With decreasing revenues and margins, the study also reveals a slightly increasing level of networking capital. The development is mainly due to a fall in trade receivables, as companies are struggling with sales. Furthermore, a small increase in inventories has been detected which would be a sign of a potential recession under normal trading conditions.
Aim for full visibility
Early in the crisis, the sudden halt in manufacturing and decreased availability of raw materials plus restrictions to international trade left companies supply chains suddenly vulnerable in all sorts of unexpected areas. In order to ensure they are more resilient to a sudden change in business conditions in the future, companies will need to fully map their supply chains to ensure extensive visibility.

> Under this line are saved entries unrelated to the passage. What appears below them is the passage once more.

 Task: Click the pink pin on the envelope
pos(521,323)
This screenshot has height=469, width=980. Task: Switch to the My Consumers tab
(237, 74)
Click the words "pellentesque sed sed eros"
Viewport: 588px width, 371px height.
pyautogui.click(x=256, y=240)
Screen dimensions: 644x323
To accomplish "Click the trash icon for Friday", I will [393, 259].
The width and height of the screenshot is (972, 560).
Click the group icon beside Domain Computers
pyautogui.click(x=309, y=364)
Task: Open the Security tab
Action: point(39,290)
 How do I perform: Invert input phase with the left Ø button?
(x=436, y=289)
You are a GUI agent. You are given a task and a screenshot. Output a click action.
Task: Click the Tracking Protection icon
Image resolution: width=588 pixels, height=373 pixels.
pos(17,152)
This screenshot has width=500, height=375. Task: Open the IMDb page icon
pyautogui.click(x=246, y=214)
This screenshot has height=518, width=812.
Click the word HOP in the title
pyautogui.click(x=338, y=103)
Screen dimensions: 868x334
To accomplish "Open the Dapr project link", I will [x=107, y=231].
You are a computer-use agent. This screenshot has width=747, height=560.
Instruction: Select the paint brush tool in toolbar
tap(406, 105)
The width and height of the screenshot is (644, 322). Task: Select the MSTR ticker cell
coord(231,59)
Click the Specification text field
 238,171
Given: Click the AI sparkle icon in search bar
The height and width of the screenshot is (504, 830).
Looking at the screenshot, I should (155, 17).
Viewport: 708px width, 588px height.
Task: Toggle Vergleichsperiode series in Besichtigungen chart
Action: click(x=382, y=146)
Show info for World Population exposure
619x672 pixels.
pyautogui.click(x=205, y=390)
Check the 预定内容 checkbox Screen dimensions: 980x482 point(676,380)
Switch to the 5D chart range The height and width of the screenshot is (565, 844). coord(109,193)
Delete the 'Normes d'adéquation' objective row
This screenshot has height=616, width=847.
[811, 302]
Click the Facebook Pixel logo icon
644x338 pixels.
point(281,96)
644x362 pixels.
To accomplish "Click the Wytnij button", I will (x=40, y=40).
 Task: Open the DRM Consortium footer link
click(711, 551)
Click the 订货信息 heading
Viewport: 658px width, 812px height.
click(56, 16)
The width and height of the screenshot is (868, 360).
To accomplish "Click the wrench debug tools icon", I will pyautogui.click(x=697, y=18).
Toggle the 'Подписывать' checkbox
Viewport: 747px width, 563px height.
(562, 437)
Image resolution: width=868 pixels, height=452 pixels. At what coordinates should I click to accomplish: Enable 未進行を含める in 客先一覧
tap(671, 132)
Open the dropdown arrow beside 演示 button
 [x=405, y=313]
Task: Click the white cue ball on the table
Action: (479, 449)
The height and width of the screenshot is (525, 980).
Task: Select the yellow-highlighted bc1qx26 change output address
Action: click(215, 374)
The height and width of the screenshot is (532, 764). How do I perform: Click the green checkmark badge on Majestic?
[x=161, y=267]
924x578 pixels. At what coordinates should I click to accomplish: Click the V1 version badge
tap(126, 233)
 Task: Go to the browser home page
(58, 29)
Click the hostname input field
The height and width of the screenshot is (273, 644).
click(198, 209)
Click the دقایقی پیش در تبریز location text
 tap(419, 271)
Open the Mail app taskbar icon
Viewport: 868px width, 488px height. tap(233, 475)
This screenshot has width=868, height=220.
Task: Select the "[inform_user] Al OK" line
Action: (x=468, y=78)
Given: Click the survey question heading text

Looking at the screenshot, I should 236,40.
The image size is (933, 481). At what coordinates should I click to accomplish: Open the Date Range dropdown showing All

In many corporate supply chains, professionals and buyers have good visibility of their primary suppliers and their financial health, but they do not necessarily have visibility further along the supply chain into their secondary and tertiary suppliers. It’s only really once a company understands what their full set of supplier’s suppliers are doing and how they’re performing that they can gain the necessary insight, set and analyse key risk KPIs and understand early warning signs of stress. This should then position them to understand where system pressures are building that could subsequently disrupt manufacturing in the future.
Vehicle production provides a good illustration of the challenges faced in controlling supply chains. It might be possible to manufacture 90% of a car, but if you cannot source the steering wheel assembly, then you have not got a finished product to sell. The manufacturer of the key steering wheel components might actually not be a primary supplier, but a secondary or even tertiary supplier where your visibility is limited.
Methods for ensuring improved visibility of the supply chain includes better use of data analytics to fully map interconnectivity and reliance between suppliers in the production network. Also, a more focused approach in understanding supplier relationships is recommended, even if buyers and sellers do not directly interact as the next primary step on the supply chain.
Increasing knowledge of the downstream supply chain means using data not only to predict your own sales, but to predict your customer’s customers sales, as this will of course influence you with regards to ordering volumes and sales forecasts. As companies move further from offline to online sales as a resilience measure, more enhanced and relevant data becomes available to assist planning, meaning companies need to be increasingly mature in their thinking and approach.
Evolutions in supply chain financing can certainly provide much-needed support to suppliers further down the supply chain. The market is beginning to look more into opportunities around purchase order (PO) discounting, which provides much needed working capital earlier in the process. Tokenised SCF is another interesting topic which will continue to gain traction and pace as a result of the COVID-19 pandemic. Data held securely in a DLT environment allows suppliers to discount some or all of a token, passing the rest further down the chain to provide needed working capital to secondary and tertiary suppliers.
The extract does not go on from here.